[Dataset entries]
════

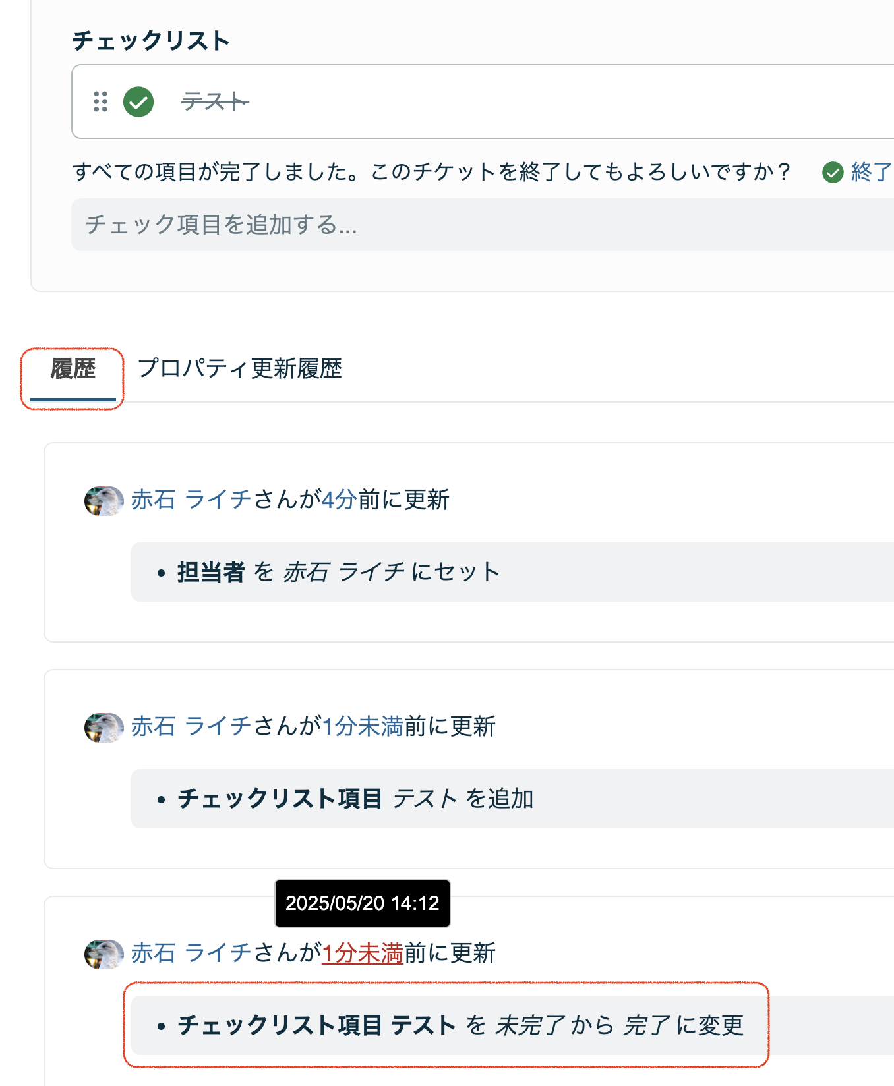
Task: Uncheck the completed テスト checklist item
Action: (138, 101)
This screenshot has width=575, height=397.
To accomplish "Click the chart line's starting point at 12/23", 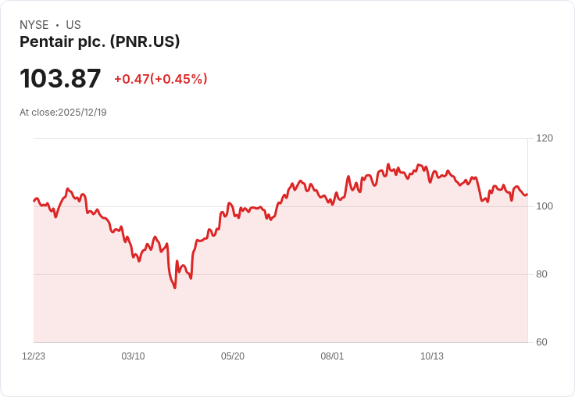I will (34, 201).
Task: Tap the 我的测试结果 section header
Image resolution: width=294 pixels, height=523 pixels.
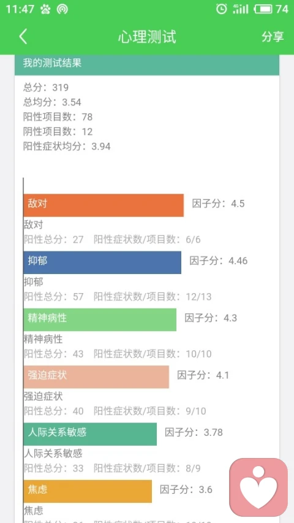Action: pos(146,63)
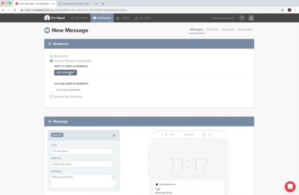Screen dimensions: 299x195
Task: Click the Exclude Segment link
Action: click(x=68, y=90)

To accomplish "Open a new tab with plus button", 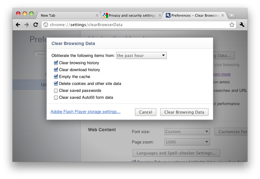I will pos(231,15).
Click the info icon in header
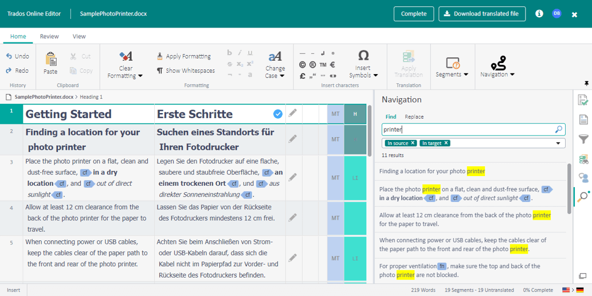Image resolution: width=592 pixels, height=296 pixels. point(539,14)
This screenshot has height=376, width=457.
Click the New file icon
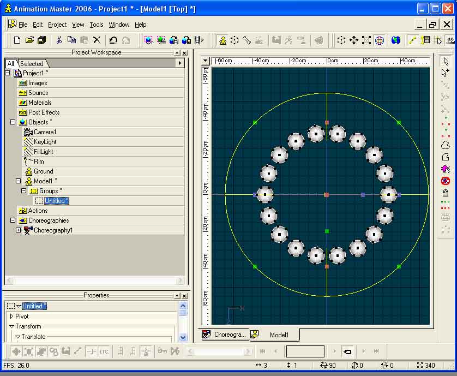click(17, 40)
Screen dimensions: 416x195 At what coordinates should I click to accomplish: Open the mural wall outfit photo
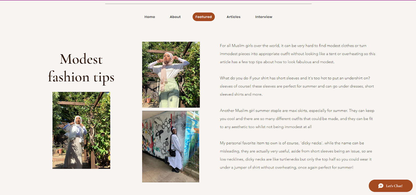click(171, 146)
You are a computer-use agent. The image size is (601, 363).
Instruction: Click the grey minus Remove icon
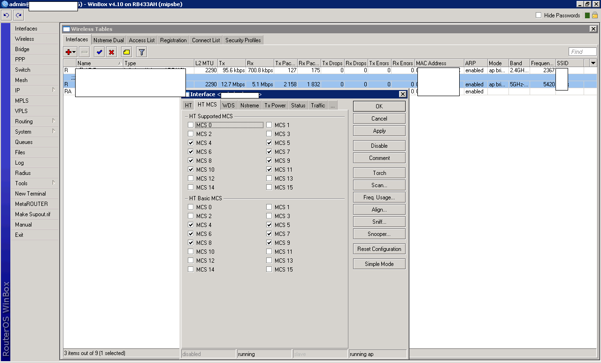[85, 52]

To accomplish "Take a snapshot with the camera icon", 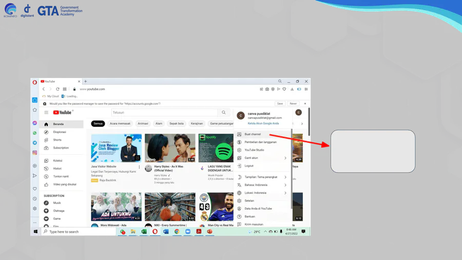I will coord(267,89).
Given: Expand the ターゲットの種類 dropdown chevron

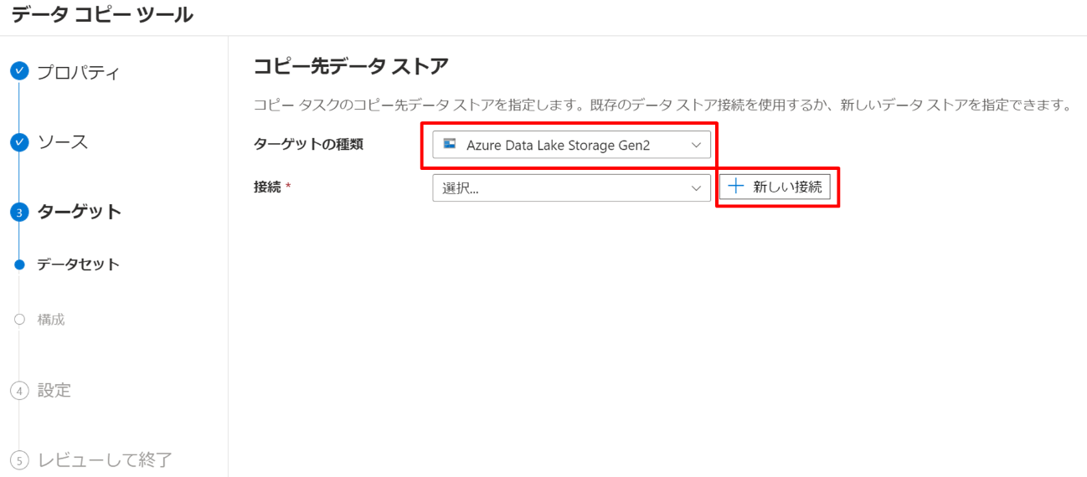Looking at the screenshot, I should pyautogui.click(x=696, y=145).
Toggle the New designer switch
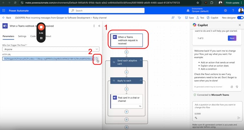The image size is (244, 130). tap(240, 18)
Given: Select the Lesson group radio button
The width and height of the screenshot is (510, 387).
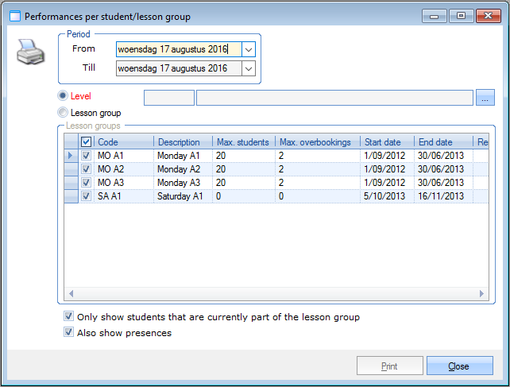Looking at the screenshot, I should (64, 113).
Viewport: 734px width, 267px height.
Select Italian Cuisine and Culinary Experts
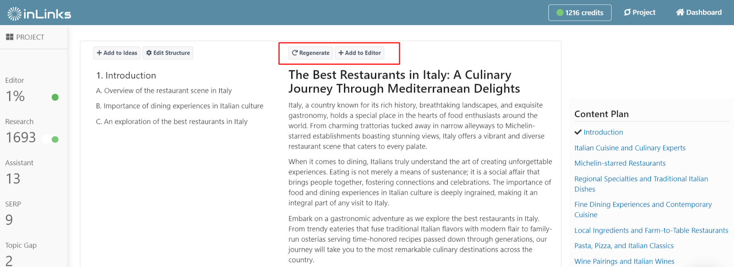pos(630,148)
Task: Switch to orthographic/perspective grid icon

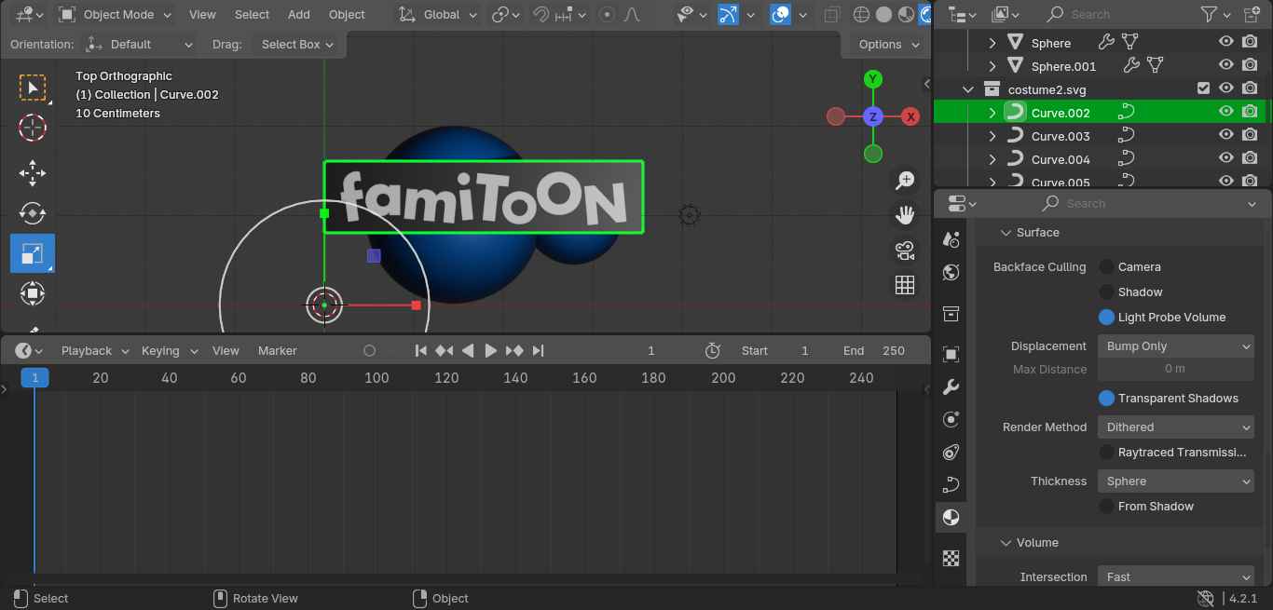Action: 904,285
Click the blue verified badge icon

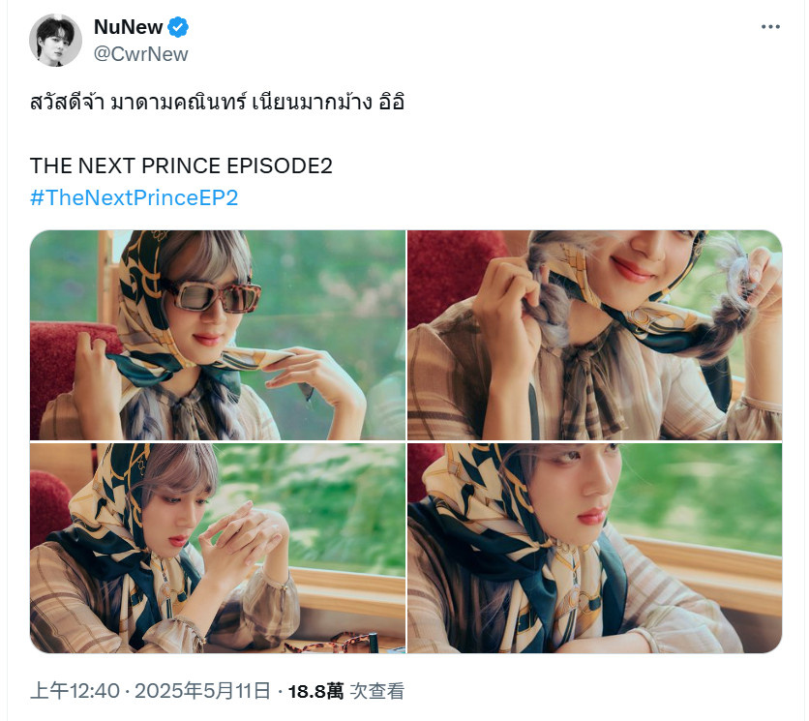coord(178,27)
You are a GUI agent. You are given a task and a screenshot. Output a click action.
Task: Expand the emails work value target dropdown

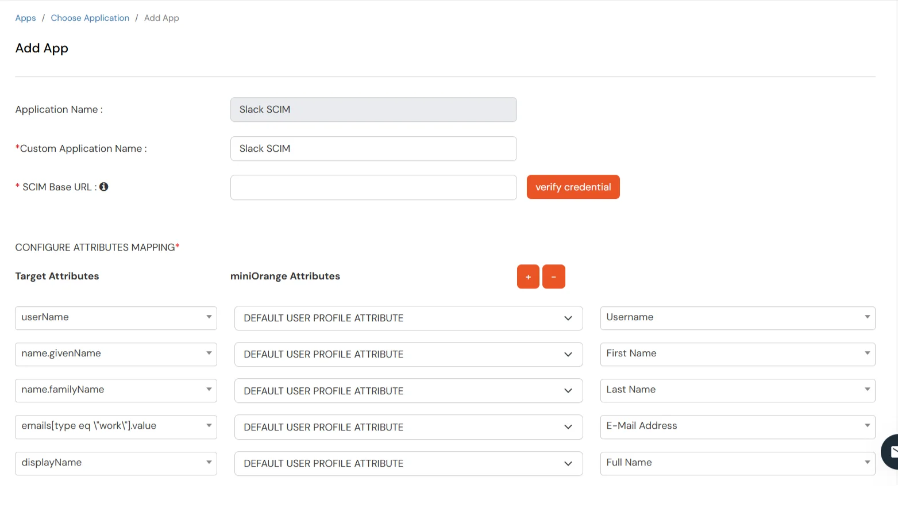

════

WORK TASK: A complete answer gives every line of the records holding "This".

SOLUTION:
This screenshot has width=575, height=397.
This screenshot has height=376, width=457.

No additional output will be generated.